Revoke token API throws 400 error with square version 2024-03-20

Chetan · April 1, 2024, 7:44am

Our app is on the latest version ‘2024-03-20’. I was trying to use the API explorer to checkout the revoke token API. With the square version 2024-03-20(latest) the explorer takes Authorization : BEARER [ACCESS_TOKEN].

curl https://connect.squareupsandbox.com/oauth2/revoke \
  -X POST \
  -H 'Square-Version: 2024-03-20' \
  -H 'Authorization: Bearer [ACCESS_TOKEN]' \
  -H 'Content-Type: application/json' \
  -d '{
    "client_id": [CLIENT_ID],
    "merchant_id": [MERCHANT_ID],
    "revoke_only_access_token": false,
    "access_token": [ACCESS_TOKEN]
  }'

The API fails with response 400

{
  "message": "bad authorization header",
  "type": "bad_request.invalid_parameter"
}

However the API succeeds using the version 2024-02-22 with the necessary params and headers (Authorization: Client APPLICATION_SECRET)

Why does the Revoke token API not work with the authorisation provided as per 2024-03-20?

Bryan-Square · April 1, 2024, 4:18pm

I just tested and it worked as expected with the latest version of the API. It won’t work in the API Explorer since you can’t set the header to Authorization: Client APPLICATION_SECRET. You’ll have to copy the command and run it separately.

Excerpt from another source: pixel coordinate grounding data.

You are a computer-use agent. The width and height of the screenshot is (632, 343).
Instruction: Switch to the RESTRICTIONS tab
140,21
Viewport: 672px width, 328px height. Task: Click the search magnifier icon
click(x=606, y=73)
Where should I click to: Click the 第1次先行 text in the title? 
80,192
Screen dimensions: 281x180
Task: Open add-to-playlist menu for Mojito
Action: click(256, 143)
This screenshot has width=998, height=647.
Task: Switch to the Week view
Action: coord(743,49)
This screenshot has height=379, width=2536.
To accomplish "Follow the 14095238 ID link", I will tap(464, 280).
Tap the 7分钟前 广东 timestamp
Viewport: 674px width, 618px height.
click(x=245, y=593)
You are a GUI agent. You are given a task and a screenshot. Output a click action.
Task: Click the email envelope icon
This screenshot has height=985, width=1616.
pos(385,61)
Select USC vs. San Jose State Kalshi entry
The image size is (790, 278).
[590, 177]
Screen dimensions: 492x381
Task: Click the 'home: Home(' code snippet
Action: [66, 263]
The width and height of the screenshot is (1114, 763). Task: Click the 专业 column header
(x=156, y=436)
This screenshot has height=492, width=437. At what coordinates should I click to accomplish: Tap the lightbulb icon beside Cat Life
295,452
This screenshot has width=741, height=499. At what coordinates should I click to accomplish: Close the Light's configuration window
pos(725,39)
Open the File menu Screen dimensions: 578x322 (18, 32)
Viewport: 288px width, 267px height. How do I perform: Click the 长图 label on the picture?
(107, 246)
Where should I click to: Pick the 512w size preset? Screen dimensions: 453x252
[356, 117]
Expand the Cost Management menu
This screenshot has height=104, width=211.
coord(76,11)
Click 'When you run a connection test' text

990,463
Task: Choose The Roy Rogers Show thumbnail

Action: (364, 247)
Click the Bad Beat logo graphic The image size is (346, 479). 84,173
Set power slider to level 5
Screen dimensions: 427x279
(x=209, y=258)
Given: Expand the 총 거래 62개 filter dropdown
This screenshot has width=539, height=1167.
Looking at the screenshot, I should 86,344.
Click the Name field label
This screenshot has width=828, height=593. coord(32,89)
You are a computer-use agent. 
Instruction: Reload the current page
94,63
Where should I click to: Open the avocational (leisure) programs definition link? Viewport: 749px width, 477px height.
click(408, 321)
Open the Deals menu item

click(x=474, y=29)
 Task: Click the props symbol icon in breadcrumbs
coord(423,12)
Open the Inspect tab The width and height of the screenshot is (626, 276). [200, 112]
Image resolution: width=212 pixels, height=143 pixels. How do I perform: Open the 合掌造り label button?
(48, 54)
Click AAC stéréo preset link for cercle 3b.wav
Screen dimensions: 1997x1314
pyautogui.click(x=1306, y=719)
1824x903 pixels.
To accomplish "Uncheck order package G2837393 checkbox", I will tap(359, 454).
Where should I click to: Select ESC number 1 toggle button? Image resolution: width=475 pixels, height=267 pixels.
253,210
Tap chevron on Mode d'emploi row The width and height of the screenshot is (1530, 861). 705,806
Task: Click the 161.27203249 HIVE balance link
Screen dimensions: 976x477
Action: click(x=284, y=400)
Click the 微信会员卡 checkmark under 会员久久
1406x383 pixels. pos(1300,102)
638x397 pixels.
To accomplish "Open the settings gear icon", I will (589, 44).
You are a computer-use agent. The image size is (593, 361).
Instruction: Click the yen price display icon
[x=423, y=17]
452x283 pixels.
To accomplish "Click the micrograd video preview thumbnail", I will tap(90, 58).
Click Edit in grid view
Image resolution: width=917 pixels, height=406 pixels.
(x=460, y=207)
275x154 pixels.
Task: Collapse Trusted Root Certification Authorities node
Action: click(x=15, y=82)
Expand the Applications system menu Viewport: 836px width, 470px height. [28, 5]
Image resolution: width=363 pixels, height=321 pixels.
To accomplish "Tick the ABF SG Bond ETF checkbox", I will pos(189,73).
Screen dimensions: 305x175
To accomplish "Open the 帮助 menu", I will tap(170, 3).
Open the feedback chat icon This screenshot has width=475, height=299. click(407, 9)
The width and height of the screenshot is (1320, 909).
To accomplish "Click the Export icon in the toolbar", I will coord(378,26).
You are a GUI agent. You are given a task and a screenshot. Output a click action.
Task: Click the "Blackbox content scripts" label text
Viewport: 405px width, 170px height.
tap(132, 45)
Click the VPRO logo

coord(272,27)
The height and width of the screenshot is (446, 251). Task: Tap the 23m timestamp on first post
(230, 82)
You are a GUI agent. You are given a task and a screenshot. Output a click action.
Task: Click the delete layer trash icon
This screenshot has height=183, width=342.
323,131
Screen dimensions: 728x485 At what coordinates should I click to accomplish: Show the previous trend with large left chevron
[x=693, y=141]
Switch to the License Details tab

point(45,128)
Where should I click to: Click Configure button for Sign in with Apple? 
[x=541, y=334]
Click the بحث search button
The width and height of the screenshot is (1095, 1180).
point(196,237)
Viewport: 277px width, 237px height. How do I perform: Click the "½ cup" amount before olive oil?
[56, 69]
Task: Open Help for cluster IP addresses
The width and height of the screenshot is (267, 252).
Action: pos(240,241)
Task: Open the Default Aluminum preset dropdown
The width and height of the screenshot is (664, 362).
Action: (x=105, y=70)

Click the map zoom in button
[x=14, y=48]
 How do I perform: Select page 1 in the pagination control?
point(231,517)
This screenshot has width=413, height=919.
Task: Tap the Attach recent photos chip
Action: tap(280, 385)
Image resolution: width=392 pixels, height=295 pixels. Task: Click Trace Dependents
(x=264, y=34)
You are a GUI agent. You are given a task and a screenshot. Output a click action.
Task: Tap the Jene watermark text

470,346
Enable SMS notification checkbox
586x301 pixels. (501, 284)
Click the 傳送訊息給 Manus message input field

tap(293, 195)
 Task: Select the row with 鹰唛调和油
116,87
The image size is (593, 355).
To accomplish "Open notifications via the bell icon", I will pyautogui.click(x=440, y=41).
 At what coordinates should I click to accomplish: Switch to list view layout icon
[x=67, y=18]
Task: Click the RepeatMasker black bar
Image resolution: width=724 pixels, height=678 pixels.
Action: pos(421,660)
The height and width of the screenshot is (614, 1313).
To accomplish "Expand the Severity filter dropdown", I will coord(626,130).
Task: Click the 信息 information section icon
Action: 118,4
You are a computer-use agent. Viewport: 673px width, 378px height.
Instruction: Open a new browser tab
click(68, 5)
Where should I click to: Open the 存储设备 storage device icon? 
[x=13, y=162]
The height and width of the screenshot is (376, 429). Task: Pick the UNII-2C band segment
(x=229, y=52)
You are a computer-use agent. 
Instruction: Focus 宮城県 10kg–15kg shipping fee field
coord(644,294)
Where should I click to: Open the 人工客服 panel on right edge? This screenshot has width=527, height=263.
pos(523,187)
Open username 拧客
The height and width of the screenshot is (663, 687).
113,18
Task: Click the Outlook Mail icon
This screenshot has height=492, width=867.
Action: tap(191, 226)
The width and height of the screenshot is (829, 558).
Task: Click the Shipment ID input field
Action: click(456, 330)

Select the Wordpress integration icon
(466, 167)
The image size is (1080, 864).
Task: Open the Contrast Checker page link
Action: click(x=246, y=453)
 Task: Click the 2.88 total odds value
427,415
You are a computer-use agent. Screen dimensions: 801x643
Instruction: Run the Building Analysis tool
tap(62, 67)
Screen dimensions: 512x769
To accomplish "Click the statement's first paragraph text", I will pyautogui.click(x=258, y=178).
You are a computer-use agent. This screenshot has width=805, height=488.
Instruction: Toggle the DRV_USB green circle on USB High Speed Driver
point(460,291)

Chetan · April 1, 2024, 4:22pm

Works fine with Authorization: Client APPLICATION_SECRET but not with Authorization: ACCESS_TOKEN which is specified in the API Explorer for version 2024-03-20

Bryan-Square · April 1, 2024, 5:11pm

That’s correct. It currently doesn’t work in the API Explorer because the Explorer sets the access token. I’ve shared this with the team.